The questions coming from the audience started coming out and the discussion quickly turned to if bloggers are really making money from Adsense. There were some positive and negative responses from various bloggers in the audience. On the negative side there were bloggers who said they had decent traffic amounts and were making just cents a day. On the positive side there was Dave Taylor of AskDaveTaylor.com who claimed he’s making $360 a day on average for his site which gets about a million page views a month. This was just further proof that the value of sites widely differs to advertisers. Publishers tend to often group ad networks and the rates they pay into one summary for the network, while in reality results really vary per publisher because it depends on what types of campaigns and advertisers that ad network may currently have that fits the publisher well.
Jason Calacanis was in the audience and provided some insight into how they chose blogs to start specifically at WeblogsInc that they knew get paid good rates from advertisers. He then proceed to say that being early into a topic is really the key. It would take a ton of effort and money in order to compete with gadget blogs like Engadget or Gizmodo. The strategy now according to Calacanis for most bloggers should be to start sites in new areas, or to get hyperniche and create something like a Microsoft Zune blog instead of starting a mass gadget blog. He also sees videoblogging and podcasting as examples of areas where some topics aren’t already claimed with good sites.
Calacanis then talked about how one of the keys to generating ad revenue is to simply outhustle everyone else.

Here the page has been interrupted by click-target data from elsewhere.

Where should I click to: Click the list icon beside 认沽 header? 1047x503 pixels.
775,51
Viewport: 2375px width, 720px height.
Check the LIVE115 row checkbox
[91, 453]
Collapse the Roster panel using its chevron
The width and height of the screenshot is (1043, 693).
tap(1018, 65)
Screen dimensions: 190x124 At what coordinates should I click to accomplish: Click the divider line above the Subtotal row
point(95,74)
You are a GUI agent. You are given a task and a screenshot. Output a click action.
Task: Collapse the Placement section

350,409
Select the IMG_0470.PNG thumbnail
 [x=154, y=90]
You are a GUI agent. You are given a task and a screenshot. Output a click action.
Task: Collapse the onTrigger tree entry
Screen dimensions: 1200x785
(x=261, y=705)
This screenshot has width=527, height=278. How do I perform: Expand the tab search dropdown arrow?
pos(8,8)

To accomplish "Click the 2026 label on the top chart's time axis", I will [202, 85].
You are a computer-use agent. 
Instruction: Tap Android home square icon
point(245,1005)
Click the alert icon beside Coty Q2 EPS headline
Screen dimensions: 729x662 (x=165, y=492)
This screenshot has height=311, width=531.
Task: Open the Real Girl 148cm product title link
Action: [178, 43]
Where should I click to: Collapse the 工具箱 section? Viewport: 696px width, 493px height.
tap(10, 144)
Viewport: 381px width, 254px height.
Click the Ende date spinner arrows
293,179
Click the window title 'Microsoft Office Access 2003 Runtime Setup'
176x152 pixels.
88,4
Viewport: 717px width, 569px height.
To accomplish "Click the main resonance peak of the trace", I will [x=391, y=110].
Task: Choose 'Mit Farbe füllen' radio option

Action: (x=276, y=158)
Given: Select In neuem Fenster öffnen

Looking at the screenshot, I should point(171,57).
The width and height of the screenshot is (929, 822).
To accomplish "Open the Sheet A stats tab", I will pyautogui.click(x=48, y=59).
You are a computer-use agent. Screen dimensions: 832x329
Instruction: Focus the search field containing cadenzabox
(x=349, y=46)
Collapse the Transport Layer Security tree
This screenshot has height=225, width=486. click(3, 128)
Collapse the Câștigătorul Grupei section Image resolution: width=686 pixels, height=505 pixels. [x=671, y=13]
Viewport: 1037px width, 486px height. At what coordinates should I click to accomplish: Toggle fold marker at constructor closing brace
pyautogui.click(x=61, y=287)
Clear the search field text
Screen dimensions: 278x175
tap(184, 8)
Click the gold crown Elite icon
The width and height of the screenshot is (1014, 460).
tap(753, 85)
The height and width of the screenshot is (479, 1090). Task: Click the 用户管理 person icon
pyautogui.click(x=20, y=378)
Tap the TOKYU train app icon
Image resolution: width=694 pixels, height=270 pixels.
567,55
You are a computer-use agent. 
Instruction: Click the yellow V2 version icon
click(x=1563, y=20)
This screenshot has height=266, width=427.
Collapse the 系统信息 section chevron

He said their two man team at Engadget just outhustled cNET in the gadget space and started winning users and then subsequently ad dollars away from cNET. He pointed to Mike Arrington and Techcrunch as another example where Arrington just outhustles all the newspapers and other journalists covering the startup and web company space.
The discussion turned to ad placement and how it helps or hurts results. The suggestions were pretty simple such as putting ads in obvious places where users can see them, and also doing whatever you can to make the ads look like real content. While this is somewhat deceptive to users, it does often generate good ad results.
It looped back around to Calacanis again who started to give advice on the progress a publisher should go through to grow their advertising. He recommended starting with Google Adsense as the lowest common denominator, then move up to ad networks, then possibly start working with a rep firm if you grow to a large enough size for them to be working with you, then move on to hiring your own salespeople after you can afford your own because rep firms usually take a significant chunk of revenue.
RSS advertising was the next topic, and Pirillo has been selling his own RSS advertising from day one. RSS advertising has seemed to have mixed to bad results for most publishers in the room and most reviews I’ve read on the web as well, but Pirillo was adamant about his success with putting ads into his feed as far back as 2002. He said that the way Google, Yahoo, and others are doing the advertising as ads interspersed between feeds isn’t the answer. What he’s done well with is to just make one of his content feed items a custom ad from an advertiser, and the response has been great.
It was an interesting discussion overall although pretty basic on many levels, but the insights from Calacanis and Pirillo on what has worked for their publishing businesses was valuable to many in the room.





November 3rd, 2006 at 3:55 pm
So is there any guide or information resource to the many various aspects that go into the pricing and options for advertising on a page. From say the small blog all the way up to a huge corporation?
November 6th, 2006 at 1:30 pm
Hi Brent,
Did you have some specific questions? I can’t think of a guide necessarily for pricing options off the top of my head. There is a glossary of online advertising terms here at http://www.adglossary.com/ where you can find out what all the pricing options are.
However, to figure out how much you can charge on your site, it’s pretty much about comparing what other sites are charging, or using some ad networks or rep firms to get going on your site and see what they can generate for you.